Popular Destiny 2 streamer Sean ‘Gladd’ Gallagher has shattered his old Twitch sub-train record, which was the biggest on the platform, during a Bungie-helmed drops event for the huge online first-person shooter.
A new Destiny 2 promotion, in partnership with Twitch, means Guardians who link their two accounts and gift two subscriptions will unlock an in-game emblem, shader, and more. It’s a simple promo, but one that’s sent Gladd’s sub-count shooting into the stratosphere.
On July 1, the Twitch star hopped on for his usual stream. In regards to the promo, he asked his fans to save their two gifted subs for “smaller streamers” instead of him. Luckily for him, they ignored him, and started piling on the subs.
His sub-train count, which the streamer keeps track of just above his face-cam, ticked over to 13,000 just hours into the broadcast before a crash threatened to derail the historic moment.
Can anyone from @streamlabs help me with something ASAP? Just had a huge CRASH happen during a 13,000 sub train.

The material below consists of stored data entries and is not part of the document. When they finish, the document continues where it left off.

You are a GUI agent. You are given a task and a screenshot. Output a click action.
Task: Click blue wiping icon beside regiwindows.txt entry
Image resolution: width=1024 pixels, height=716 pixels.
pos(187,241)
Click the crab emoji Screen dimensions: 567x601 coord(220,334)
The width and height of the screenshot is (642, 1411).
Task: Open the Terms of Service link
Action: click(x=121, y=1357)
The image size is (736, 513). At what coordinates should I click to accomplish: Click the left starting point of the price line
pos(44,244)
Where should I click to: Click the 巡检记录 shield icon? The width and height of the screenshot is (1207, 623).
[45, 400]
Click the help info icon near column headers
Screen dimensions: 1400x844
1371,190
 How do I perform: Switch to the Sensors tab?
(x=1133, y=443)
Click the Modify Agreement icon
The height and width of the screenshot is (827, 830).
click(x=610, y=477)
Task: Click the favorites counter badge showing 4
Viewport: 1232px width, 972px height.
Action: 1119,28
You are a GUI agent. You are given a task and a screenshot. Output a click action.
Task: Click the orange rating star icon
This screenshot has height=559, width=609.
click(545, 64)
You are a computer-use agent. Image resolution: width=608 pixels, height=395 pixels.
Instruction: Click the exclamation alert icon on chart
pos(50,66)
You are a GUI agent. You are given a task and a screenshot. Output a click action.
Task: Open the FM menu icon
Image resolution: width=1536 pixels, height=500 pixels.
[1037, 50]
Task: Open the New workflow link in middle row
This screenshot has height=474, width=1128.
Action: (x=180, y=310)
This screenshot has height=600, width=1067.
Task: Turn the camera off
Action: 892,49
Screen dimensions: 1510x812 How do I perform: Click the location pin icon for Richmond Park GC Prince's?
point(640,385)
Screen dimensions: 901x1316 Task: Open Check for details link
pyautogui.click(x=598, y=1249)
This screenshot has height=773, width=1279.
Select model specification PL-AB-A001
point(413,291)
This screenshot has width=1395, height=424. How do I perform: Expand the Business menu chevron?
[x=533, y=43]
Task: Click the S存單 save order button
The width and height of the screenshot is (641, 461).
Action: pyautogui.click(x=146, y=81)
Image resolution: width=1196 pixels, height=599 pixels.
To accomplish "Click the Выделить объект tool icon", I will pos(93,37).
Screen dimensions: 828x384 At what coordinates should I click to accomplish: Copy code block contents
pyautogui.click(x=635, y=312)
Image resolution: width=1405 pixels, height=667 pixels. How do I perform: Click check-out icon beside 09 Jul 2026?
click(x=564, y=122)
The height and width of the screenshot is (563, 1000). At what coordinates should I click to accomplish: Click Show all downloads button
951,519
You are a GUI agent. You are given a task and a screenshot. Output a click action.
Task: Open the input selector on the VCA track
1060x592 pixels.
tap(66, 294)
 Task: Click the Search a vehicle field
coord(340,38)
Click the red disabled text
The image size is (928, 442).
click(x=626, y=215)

— Gladd (@Gladd) July 1, 2020
Gladd was able to recover soon after, however, and the ever-growing sub-train picked up its steam just as quickly as before. As of publication, Dexerto can confirm the Destiny steamer’s ‘train’ count is sitting at 25,238, and it isn’t slowing down.
Needless to say, Gladd was shocked. The lowest sub-option, Tier 1, clocks in at around $4.99 USD. That means if every subscriber in the train chose the lower option, and assuming Gladd is taking home most of the profits, he’s already made over $125,000.
To keep the train going, Gladd has remained on stream for more than 35 hours as well. The up-time on his current broadcast reads just under 23 hours, but once you add on the original crash his live time rockets up into more than a day and a half.
It doesn’t look like he’s slowing down either. He declared during one of the Destiny 2 Raids he was running through that he was “sticking around as long as people kept subscribing” before adding he was “just blown away” by it all.
“This train is beyond intense… it’s just absurd. It’s so weird. I don’t know how I’m supposed to react to something like this,” he said.“If I don’t end the stream the train just continues? Just thinking about it is actually blowing my mind.”
The historic Twitch stream hasn’t been without a spoonful of controversy either though. The streamer made the decision to air some of his old Raid re-runs to “take a quick break,” which drew ire from many of the viewers in his chat.
He apologized soon after: “I’m truly sorry if I’ve upset you. It’s been an overwhelming stream, I was losing steam, chat was hyped, and I needed to step away… I made a choice in the heat of the moment to keep chat’s hype going; it was the inner entertainer in me. Next time I’ll try to think of others.”
It's my responsibility as a content creator to recognize the influence that I may have. I made a choice in the heat of the moment to keep chat's hype and momentum going; it was the inner entertainer in me.
Next time I'll try to think of others and put more thought out.
— Gladd (@Gladd) July 2, 2020
Right now, Gladd’s stream is still live. Not only that, but the sub-train only seems to be slowly picking up pace; the Twitch star could be on-track to hit 30,000 soon if he chooses to stay on long enough to hit his 48th-hour broadcasting. Dexerto will keep you updated on the milestones as his stream continues.
He’s also confirmed he’s going to “take it as long as he can go” for the time being. “I think I can stay on. If need be I can put it [the stream] in a null category for a bit and do a sleeping stream or something. We’ll talk about it when we get there.”